Arsitek ini juga pernah mendesain bangunan yang biasa dikenal sebagai Penjara Sukamiskin. Bangunan penjara ini masih berdiri dengan kokoh yang dapat kita lihat dari arah perjalanan Cicaheum ke Ujung Berung di sebelah kanan jalan. Sungguh suatu bangunan yang juga tidak kalah menarik di pinggiran Kota Bandung.
***
JIKA kita lanjutkan penelusuran makin ke arah Bandung Utara, kita akan menemui beberapa rumah tinggal yang sangat unik karya Schoemaker. Dua di antaranya adalah Villa Merah, ITB di Jalan Tamansari, dan Villa Isola di Jalan Setiabudi yang kini menjadi gedung rektorat IKIP/UPI Bandung.

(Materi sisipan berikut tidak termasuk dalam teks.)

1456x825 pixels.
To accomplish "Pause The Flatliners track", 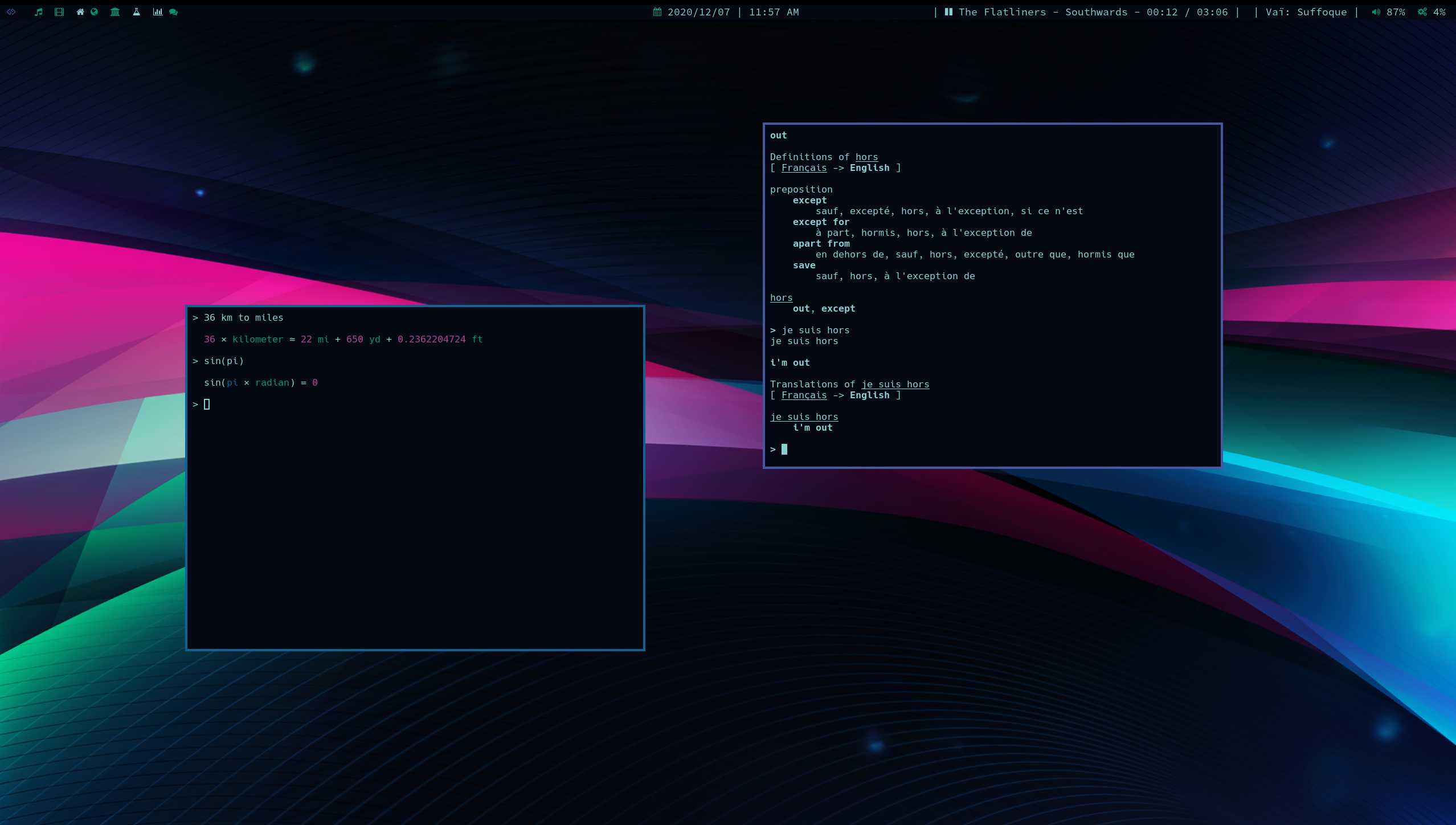I will (x=948, y=12).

Bangunan rumah tinggal pertama Schoemaker terkenal dengan sebutan Villa Merah karena menggunakan bata berwarna merah. Material ini dipaparkan terbuka sehingga warna merah mendominasi hampir seluruh permukaan bangunan kecuali atap yang menjulang dan menjadikan vila itu sangat unik karena tanpa-padanan. Bangunan dua lantai ini juga sangat menonjol dalam upaya memadukan seni bangunan Eropa dengan Indonesia yang beriklim tropis panas dan lembab.

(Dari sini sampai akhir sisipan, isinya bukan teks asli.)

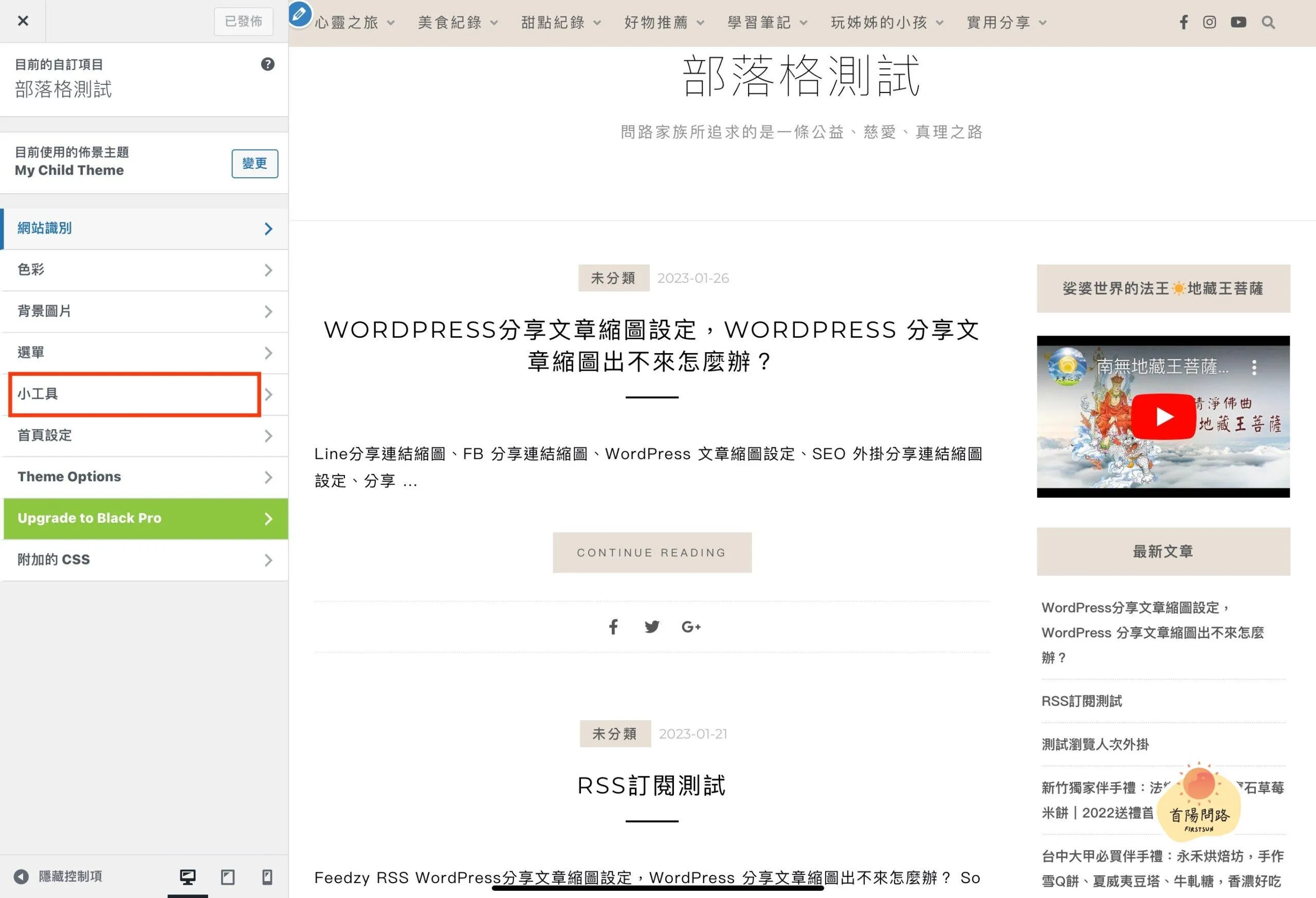The image size is (1316, 898).
Task: Open RSS訂閱測試 in recent posts
Action: point(1081,701)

Villa Isola – Vila ini adalah sebuah bangunan modern di pinggiran Kota Bandung yang dianggap sangat berhasil dalam menyatukan bangunan dengan lingkungannya. (Fotografer: Amin Budiarjo)
Adapun Villa Isola disebut-sebut sebagai bangunan megah bergaya Arsitektur Modern yang dianggap sangat berhasil dalam menyatukan bangunan dengan lingkungannya. Bangunan yang awalnya adalah rumah tinggal milik orang Belanda bernama DW Barrety ini berada di pinggiran kota. Penataan lansekap dan bangunan mengikuti sumbu utara-selatan sebagaimana penataan lansekap Kampus ITB dengan taman memanjang menuju arah Gunung Tangkuban Perahu. Penataan ini memperlihatkan kesatuan dengan bentuk geometri bangunan yang meliuk-liuk plastis, dan dengan ornamen garis-garis moulding yang memanfaatkan efek gelap-terang sinar Matahari.

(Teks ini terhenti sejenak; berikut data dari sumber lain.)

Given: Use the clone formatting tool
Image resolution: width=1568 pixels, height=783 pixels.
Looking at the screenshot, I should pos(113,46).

Karena terletak di dataran yang cukup tinggi dan bersumbu utara-selatan, kita bisa menikmati pemandangan ke utara yakni Gunung Tangkuban Perahu dan ke selatan ke arah Kota Bandung. Pemandangan ke berbagai arah ini dapat dinikmati dari berbagai sudut seperti ruang tidur, keluarga, makan, dan terutama teras atau balkon. Bangunan yang dibangun pada tahun 1933 ini dapat menjadi contoh perpaduan serasi antara seni bangunan barat dan timur.
Sebagai catatan akhir, jika menelusuri Jalan Setiabudi menuju Lembang kita akan menemui bangunan untuk pengembangan ilmu dan penelitian tentang bintang dan benda luar angkasa yaitu Laboratorium Bosscha yang sampai kini merupakan satu-satunya di Indonesia. Itulah sederetan bangunan karya Schoemaker yang sangat lekat dengan landmark Kota Bandung. Karya-karya itu, selain selalu memiliki kualitas desain arsitektural yang baik, juga memberi manfaat begitu besar karena terus digunakan meski sebagian di antaranya telah berubah fungsi. Dan, yang tak kalah penting, hampir semua artefak bangunan itu masih bisa disaksikan hingga kini.